No, of course we wouldn't solder an electrical appliance directly to the wiring in the wall. For. so. many. reasons! What do we do instead? We have established an interface: the wall socket. Appliances must 'implement' the wall socket interface by providing a pronged plug that fits in the socket and receives alternating electrical current.

What does this have to do with software?

EVERYTHING

Alternating electrical current is a low-level detail, and is dangerous to deal with directly. The interface protects users from harm, and makes using electrical power more convenient. There are things like this in software all over the place.

High-level business rules shouldn't depend directly on low-level utilities like database drivers, communications protocols, or other I/O concerns. Business rules should be kept aloof from such details so that the details can change independent of the rules. Right now you only need to deal with messages to/from a Rabbit MQ instance (AMQP protocol) message queue, but someday you might introduce NSQ or Apache Kafka...

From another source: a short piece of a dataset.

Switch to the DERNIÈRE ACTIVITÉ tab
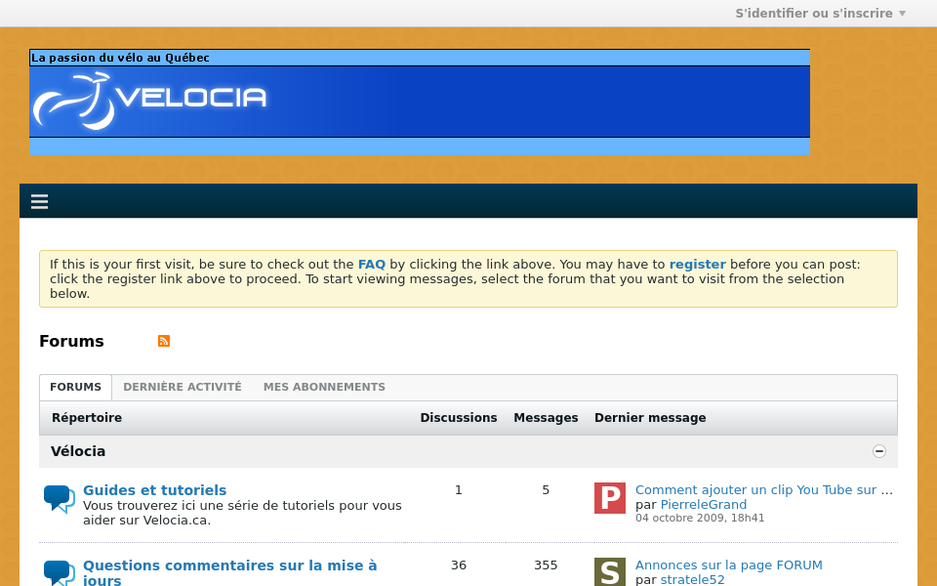The height and width of the screenshot is (586, 937). pos(182,387)
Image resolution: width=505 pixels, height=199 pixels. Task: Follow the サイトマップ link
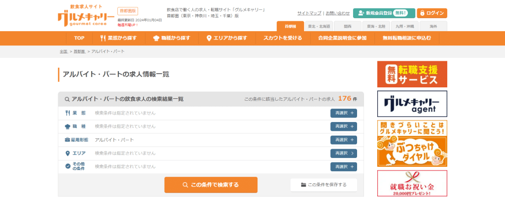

Bad (high-level policy depending directly on low-level details):


+--------------+
|              |
|  High-Level  |
|    Policy    +-------------+
|              |             |
+--------------+             |
                             |
                             |
                             v
                       +-----------+
                       |           |
                       | Low-Level |
                       |   Detail  |
                       |           |
                       +-----------+

Good (high-level policy depends on interface, which is implemented by any of various low-level components):


+--------------+
|              |      +-----------+
|  High-Level  |      |           |
|    Policy    +----> | Interface |
|              |      |           |
+--------------+      +-----------+
                             ^
                             |
                             |
                       +-----+-----+
                       |           |
                       | Low-Level |
                       |   Detail  |
                       |           |
                       +-----------+

Bad (thermostat depends directly on specific HVAC driver):

type Thermostat struct {
	hvac *SuperHVAC3000
}

func NewThermostat(hvac *SuperHVAC3000) *Thermostat {
	return &Thermostat{hvac: hvac}
}

Good (Thermostat depends on interface, which a [probably wrapped] low-level driver must implement):

type HVAC interface {
	Heat()
	Cool()
	Vent()
}

type Thermostat struct {
	hvac HVAC
}

func NewThermostat(hvac HVAC) *Thermostat {
	return &Thermostat{hvac: hvac}
}

Why? Well, for all the reasons mentioned above. Safety, flexibility, more options in the future, etc... But also:

TESTABILITY

func TestThermostat(t *testing.T) {
	hvac := &FakeHVACForTesting{}
	thermostat := NewThermostat(hvac)
	...
}

Without the HVAC interface, you'd probably have to fire up an actual HVAC hardware system. Not fun. Not fast. Not gonna happen.